Partly, this reflects good news. If you take the whole 20th century early on we expanded lifespan because we eliminated childhood diseases. Once you saved a child from whooping cough they lived a perfectly normal life. But beginning in the 1960s, we had done most of what we could do. There's a bit further to go — I point out in the article that infant mortality is way too high in America — but we're not going to get very much life extension out of saving kids. The life extension we're getting is prolonging people over 65, and that means prolonging the lives of people with disabilities.

One of the reasons I'm against using life expectancy and birth as a metric of how a lifespan performs is we don't ask how many years are really good years for people? More is not always better. More years with Alzheimer's is not necessarily better.

EK: Do you believe in anything after death?

EE: I'm Jewish. I go to synagogue often, I keep kosher in two houses, but I'm an atheist. I think we return to the worms. By the way, though, I think people who believe in god should be perfectly fine with my view. You just get to heaven a little faster.

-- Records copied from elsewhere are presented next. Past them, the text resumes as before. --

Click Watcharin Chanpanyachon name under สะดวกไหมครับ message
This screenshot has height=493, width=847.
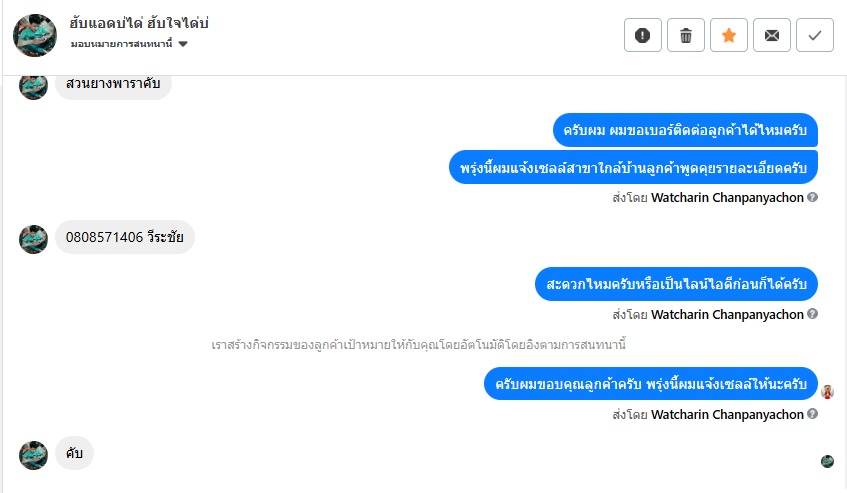pos(727,315)
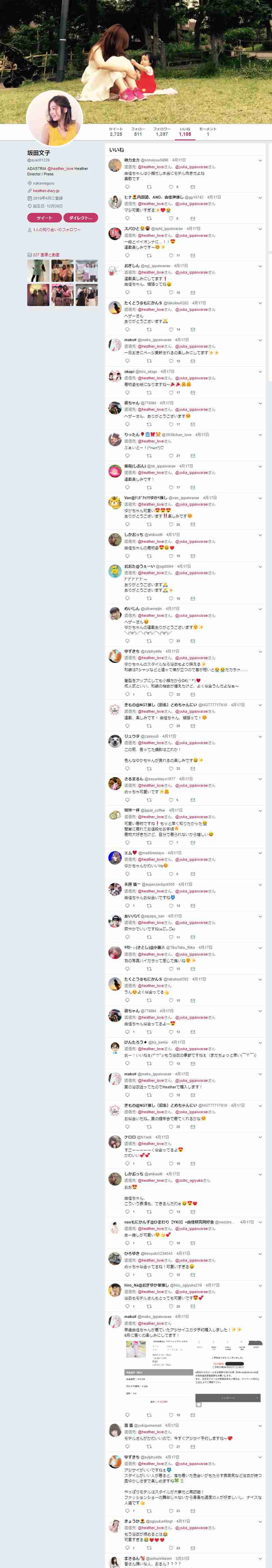Open the モーメント tab
The width and height of the screenshot is (272, 1568).
click(x=208, y=131)
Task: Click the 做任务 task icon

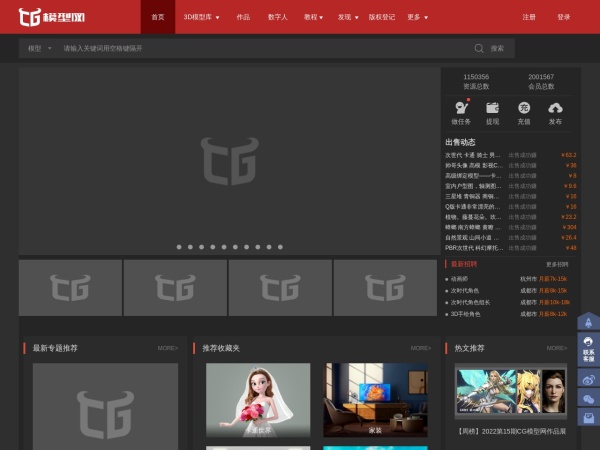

EK: This piece gives your family an unusual level of clarity about what you do and don't want done after you turn 75. You didn't just write up an advance directive. You published it in a national magazine. But a lot of people don't have this conversation with their family or their doctors. In politics, when we got anywhere near this discussion, we got "death panels."

EE: This is a hard conversation to have. I spent 30 years of my career devoted to end-of-life care. A lot of that was developing a new kind of advanced care directive called the medical-care directive to help with that. If I've done nothing else but stimulate families to talk about this I think it's an important public service. I think most Americans want to have this conversation but they're afraid of it, they're worried that having the conversation will communicate something awful.

That said, when I started out in the 1980s, and I said in Harvard Medical School I wanted to work on end-of-life care, the dean of students basically said to me, "that's a career ender." He was wrong and I was right. And in America, we're doing a much better job. When I started out in cancer, 60 or 70 percent of the people who died from cancer died in the hospital. Now it's under 25 percent who die in the hospital. We do a much better job with hospice and other things here. It's not as if the country hasn't progressed. It has progressed.